Het derde wieltje uit de eerste subset is voorzien om te rollen in een eerste uit de twee rails, en genoemde twee wieltjes uit de eerste subset voorzien zijn om te rollen in een tweede uit de twee rails. Daarmee is de afstand tussen de wieltjes die een momentkracht opvangen relatief groot. Hierdoor kan een grote momentkracht opgevangen worden zonder dat uitzonderlijk hoge krachten optreden in het wagentje.
Figuur 3 toont een draagprofiel 3 en een wagentje 20 uit het ophangsysteem van de uitvinding. Daarbij is het draagprofiel 3 aan de linkerzijde doorgesneden, om de opbouw van het draagprofiel 3 weer te geven. Het draagprofiel 3 is bij voorkeur een geëxtrudeerd profiel en heeft een longitudinale richting. Het draagprofiel 3 kan aan weerszijden van de laadruimte 2 op de opstaande wand geplaatst worden om het dekzeil te geleiden via wagentjes, zoals weergegeven is in figuur 1.
Aan de linkerzijde van figuur 3 wordt getoond hoe de draagbalk een eerste rail 21 en een tweede rail 22 heeft. Deze rails zijn zodanig gevormd dat wieltjes van een wagentje 20 in de rails kunnen rollen in de longitudinale richting. Hiertoe zijn alle wieltjes geplaatst om te rollen rond assen die zich uitstrekken in een richting die evenwijdig is met het vlak dat loodrecht staat op de longitudinale richting.
Figuur 3 toont eveneens een wagentje, dat voorzien is van een set wieltjes. De set bevat vijf wieltjes. In het wagentje is een eerste subset wieltjes zodanig geplaatst dat de wieltjes rollen rondom assen die zich uitstrekken in eerste richting. Deze eerste subset bevat drie wieltjes 11, 12 en 13. De wieltjes 11, 12 en 13 zijn allen voorzien om te rollen rond een as die zich opwaarts uitstrekt. De opwaartse richting van de as waarrond de wieltjes 11, 12 en 13 rollen, is tevens evenwijdig aan het vlak dat loodrecht staat op de longitudinale richting. Het wagentje 20 heeft een tweede subset wieltjes met twee wieltjes 9 en 10. De wieltjes 9 en 10 zijn voorzien om te rollen rond evenwijdige assen. De assen waarrond de wieltjes 9 en 10 draaien, strekken zich bij voorkeur uit in een tweede richting, die liggend en dwars ten opzichte van de draagbalk is. In het kader van de uitvinding, wordt een subset gedefinieerd als een deel uit de verzameling van een set.

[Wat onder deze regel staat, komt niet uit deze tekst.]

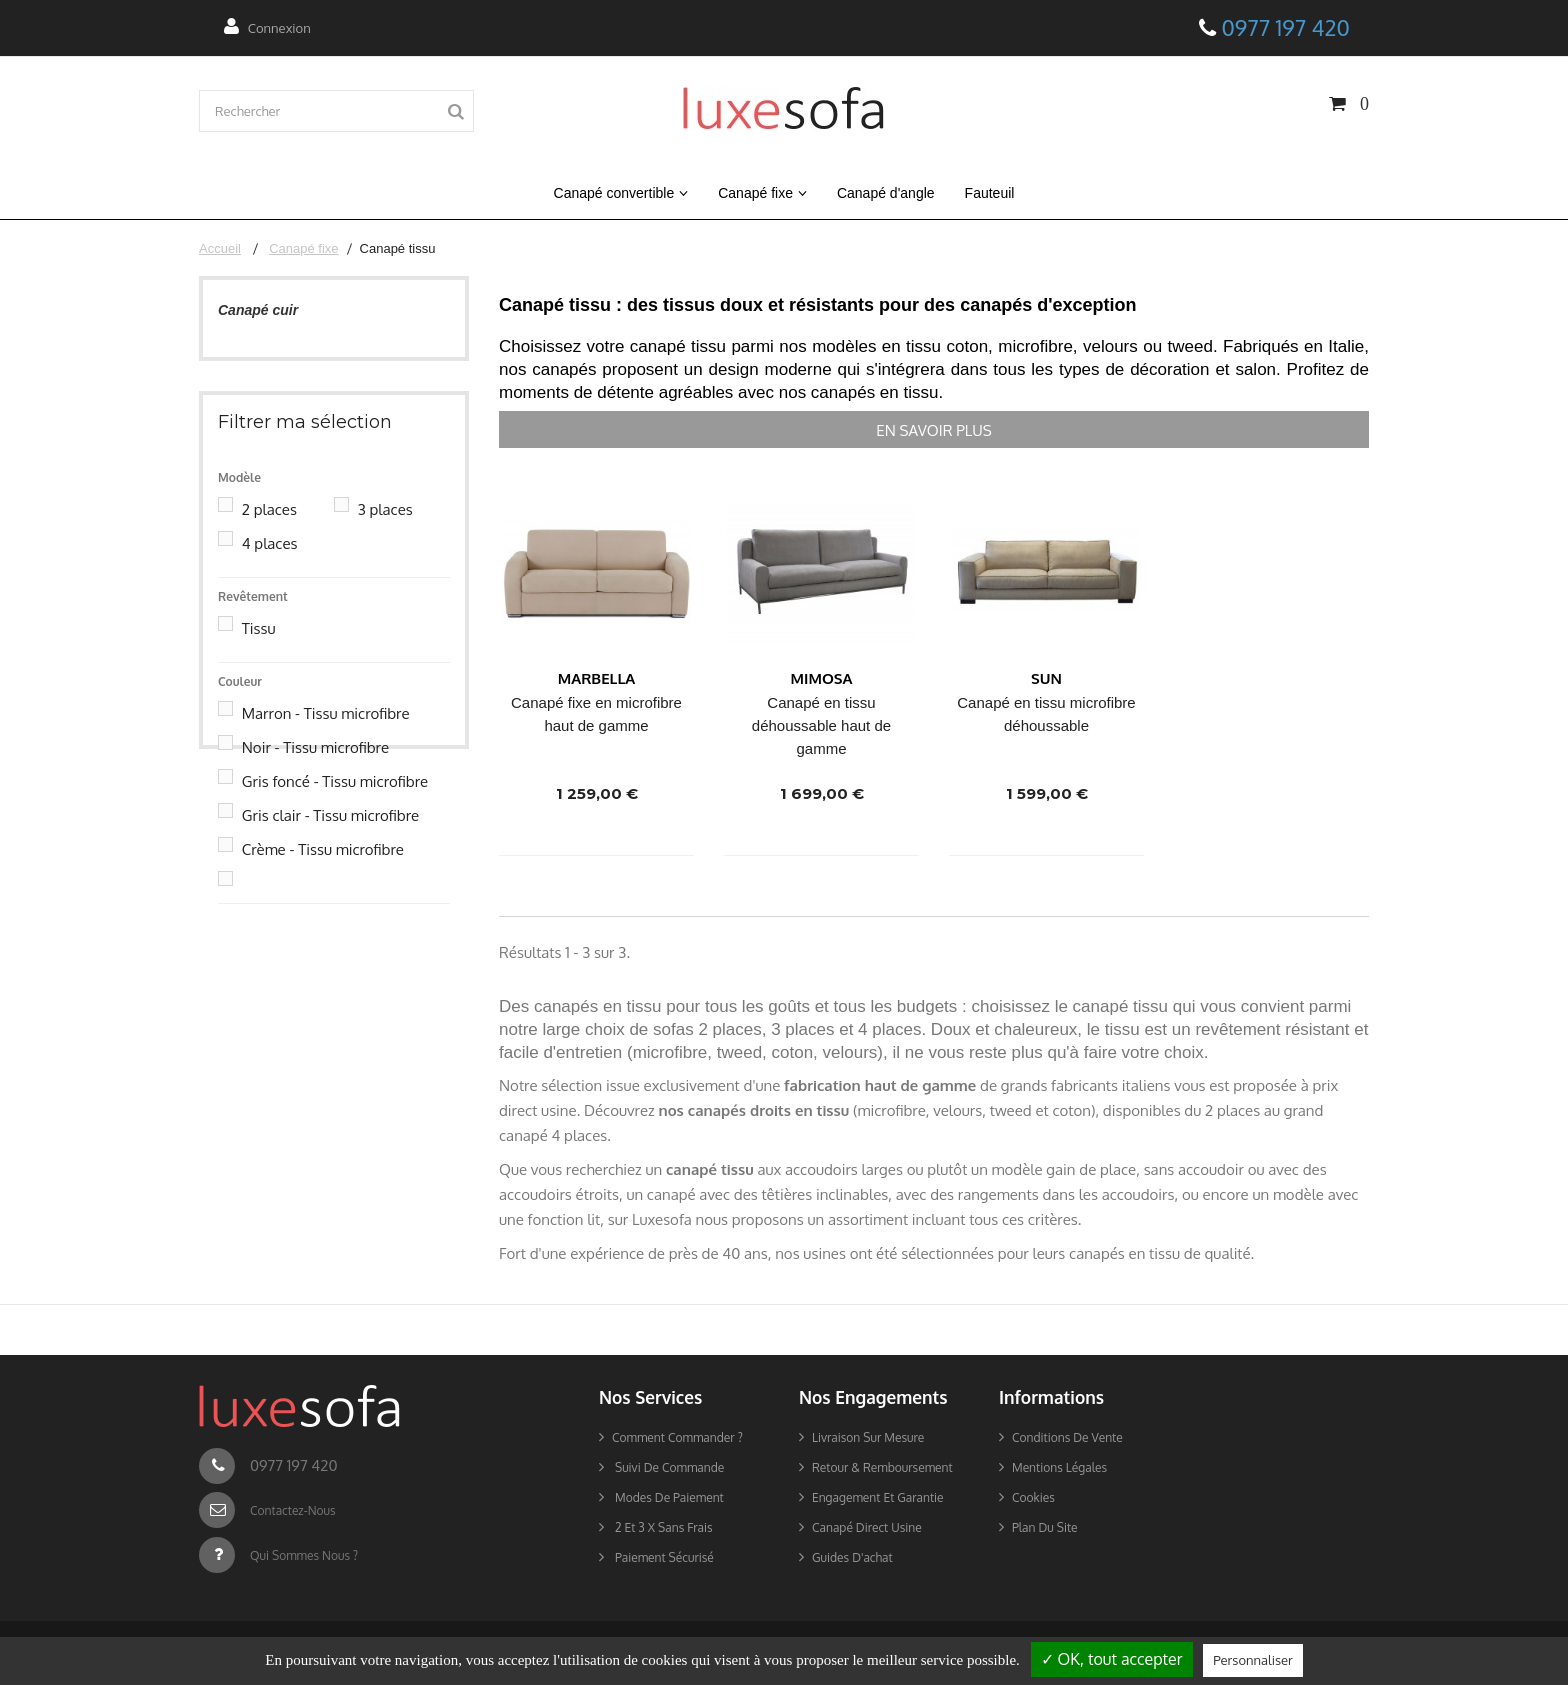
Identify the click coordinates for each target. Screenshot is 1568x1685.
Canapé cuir (258, 310)
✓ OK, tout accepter (1112, 1659)
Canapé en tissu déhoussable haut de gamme (821, 725)
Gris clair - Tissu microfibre (330, 837)
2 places (269, 531)
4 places (270, 565)
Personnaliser (1252, 1660)
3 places (385, 531)
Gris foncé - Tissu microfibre (335, 803)
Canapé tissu (261, 340)
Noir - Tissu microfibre (315, 769)
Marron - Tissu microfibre (326, 735)
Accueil (220, 248)
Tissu (259, 650)
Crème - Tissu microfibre (323, 871)
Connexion (279, 28)
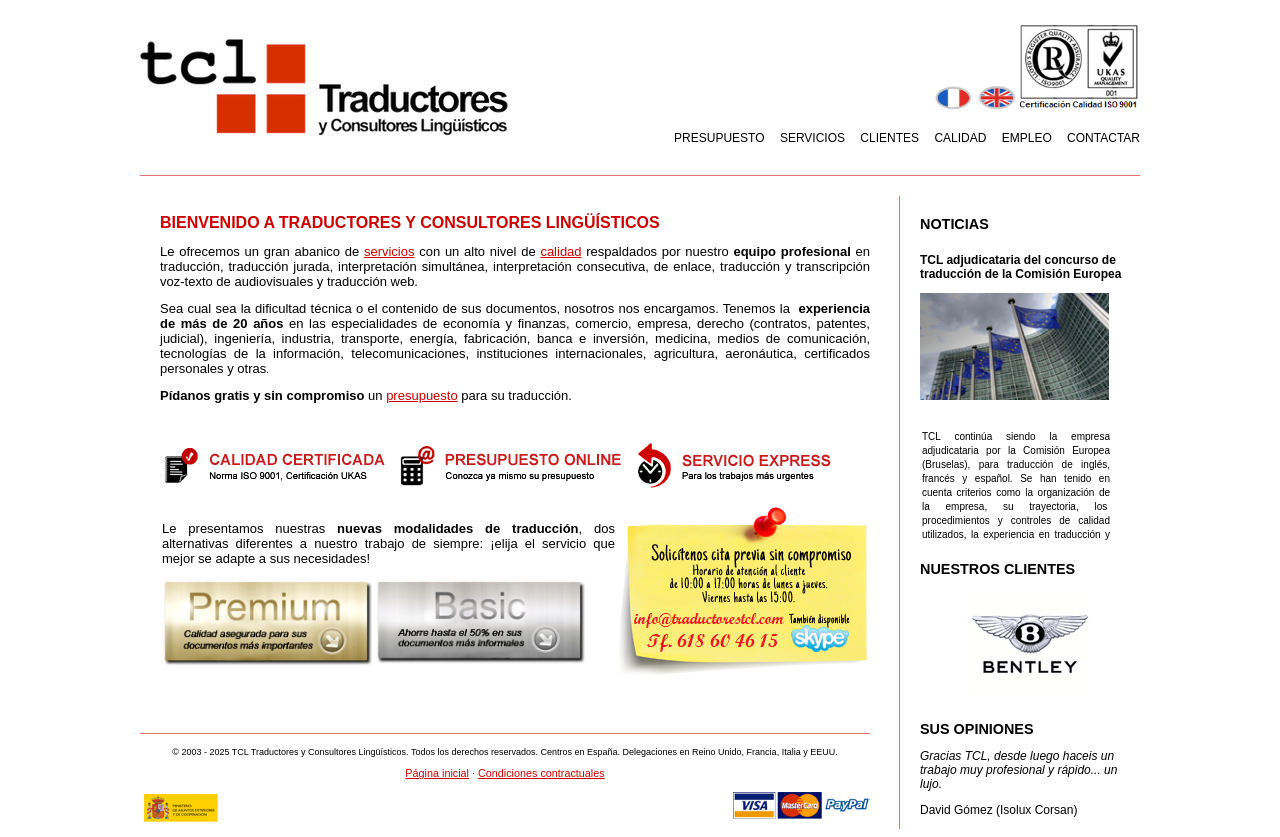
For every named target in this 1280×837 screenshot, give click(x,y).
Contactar (1103, 138)
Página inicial (437, 773)
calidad (560, 251)
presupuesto (422, 395)
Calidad (960, 138)
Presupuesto (719, 138)
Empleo (1027, 138)
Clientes (889, 138)
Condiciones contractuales (541, 773)
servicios (389, 251)
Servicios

De eerste subset wieltjes bevat drie wieltjes 11, 12, 13, waarvan de eerste twee wieltjes 11 en 12 voorzien zijn om te rollen in de tweede rail 22. Het derde wieltje 13 uit de eerste subset is voorzien om te rollen in de eerste rail 21. De wieltjes 11, 12 en 13 zijn voorzien om te rollen rondom assen die zich opwaarts uitstrekken. De wieltjes 11, 12 en 13 zijn bij voorkeur verbonden met een frame van het wagentje via een onderzijde van het wieltje. Hierdoor staan de wieltjes 11, 12 en 13 hoger geplaatst dan hun verbindingspunt met het frame van het wagentje 20. Het effect hiervan is dat de rails 21 en 22 openingen vertonen ter plaatse van hun onderzijde, om het frame van het wagentje naar buiten de rail te laten uitsteken. Het frame van de wagentjes 20 strekt zich daarom uit van in de rail 21, 22 naar buiten de rail. Omdat de openingen aan de rails 21 en 22 aan hun onderzijde gevormd zijn, kan water (en vuil) ongehinderd naar buiten stromen. Bij cen omgekeerde situatie, waarbij een opening aan de bovenzijde gevormd is, wordt een bak of goot gevormd in de rail, waarin water en vuil kan blijven staan. Door de openingen onderaan de rail te plaatsen, zoals in de huidige uitvinding, kunnen de rails vrijgehouden worden van vuil en water.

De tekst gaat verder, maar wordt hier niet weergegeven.